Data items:
————————
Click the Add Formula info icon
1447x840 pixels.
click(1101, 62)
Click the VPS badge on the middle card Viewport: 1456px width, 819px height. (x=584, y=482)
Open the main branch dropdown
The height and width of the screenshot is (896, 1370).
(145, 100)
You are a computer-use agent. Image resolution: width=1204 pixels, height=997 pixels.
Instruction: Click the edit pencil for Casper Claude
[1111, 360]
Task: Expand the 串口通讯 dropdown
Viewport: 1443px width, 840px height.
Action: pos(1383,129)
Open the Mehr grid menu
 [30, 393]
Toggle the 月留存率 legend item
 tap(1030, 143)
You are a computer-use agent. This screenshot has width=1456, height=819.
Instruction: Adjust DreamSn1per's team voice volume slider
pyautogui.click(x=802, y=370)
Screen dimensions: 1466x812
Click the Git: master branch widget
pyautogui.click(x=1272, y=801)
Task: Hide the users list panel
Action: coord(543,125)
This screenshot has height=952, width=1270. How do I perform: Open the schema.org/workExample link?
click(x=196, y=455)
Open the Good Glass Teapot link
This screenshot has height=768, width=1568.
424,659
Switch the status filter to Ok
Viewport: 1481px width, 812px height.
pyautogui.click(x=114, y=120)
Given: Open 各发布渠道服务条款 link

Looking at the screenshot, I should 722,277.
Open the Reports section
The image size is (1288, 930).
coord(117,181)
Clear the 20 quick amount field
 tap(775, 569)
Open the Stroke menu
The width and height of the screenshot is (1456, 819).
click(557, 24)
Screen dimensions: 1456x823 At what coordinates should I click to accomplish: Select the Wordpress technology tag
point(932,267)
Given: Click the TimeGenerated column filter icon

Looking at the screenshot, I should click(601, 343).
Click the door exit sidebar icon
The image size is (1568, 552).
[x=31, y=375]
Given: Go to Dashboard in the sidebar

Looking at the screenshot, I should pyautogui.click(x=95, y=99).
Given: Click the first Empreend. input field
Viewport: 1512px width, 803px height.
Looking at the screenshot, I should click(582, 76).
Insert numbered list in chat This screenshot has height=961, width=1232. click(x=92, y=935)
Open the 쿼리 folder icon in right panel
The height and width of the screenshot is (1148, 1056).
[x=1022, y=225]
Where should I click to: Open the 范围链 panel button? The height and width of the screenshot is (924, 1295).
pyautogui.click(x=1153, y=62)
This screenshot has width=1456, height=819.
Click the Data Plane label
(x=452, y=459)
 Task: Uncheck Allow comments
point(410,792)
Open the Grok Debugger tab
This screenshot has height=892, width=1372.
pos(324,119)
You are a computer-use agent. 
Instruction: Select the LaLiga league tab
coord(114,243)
————————
● WHAT IS EXPECTED:
Throughout the records above, find the lines in which the word "dropdown" appears and return them.

● PROBLEM SOLUTION:
Open the main branch dropdown
Task: Expand the 串口通讯 dropdown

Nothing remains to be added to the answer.